Reproduce word for word the passage of the forum thread that opens with the words "WeirdCatLady · 18/11/2018" and closes with "What an arse.".
Provided text below:
WeirdCatLady · 18/11/2018 15:34

He sounds like a total twat. Dump and move on.

HashtagTeamRaven · 18/11/2018 15:35

Actually he sounds like a prick who may be having an affair - it's not uncommon to accuse a partner of being on the pull, when they in fact are the ones playing away. And the comment about your bum sounds like it's either said to "keep you in your place" or possibly to gaslight you into something.

Aquamarine1029 · 18/11/2018 15:36

Next time you walk out his door, don't come back. What an arse.

Ohyesiam · 18/11/2018 15:38

The only time I’ve been accused of being out on the pull was by a bf who’d just done exactly that.

DianaPrincessOfThemyscira · 18/11/2018 15:38

In what way could you possibly be the unreasonable one in this scenario?

He’s simultaneously calling you a tart on the pull but also too ropey for him to consider. What a catch he is.

divergent1 · 18/11/2018 16:32

To be honest, no there aren't any good bits anymore. How the bloody hell does this happen!?
End of Provided text.
Entries supplied below:
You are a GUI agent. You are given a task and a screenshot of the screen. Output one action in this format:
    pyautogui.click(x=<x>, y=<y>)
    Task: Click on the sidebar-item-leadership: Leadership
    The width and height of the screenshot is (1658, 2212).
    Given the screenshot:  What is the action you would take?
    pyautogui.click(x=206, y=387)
End of Entries supplied.
Exercise result:
WeirdCatLady · 18/11/2018 15:34

He sounds like a total twat. Dump and move on.

HashtagTeamRaven · 18/11/2018 15:35

Actually he sounds like a prick who may be having an affair - it's not uncommon to accuse a partner of being on the pull, when they in fact are the ones playing away. And the comment about your bum sounds like it's either said to "keep you in your place" or possibly to gaslight you into something.

Aquamarine1029 · 18/11/2018 15:36

Next time you walk out his door, don't come back. What an arse.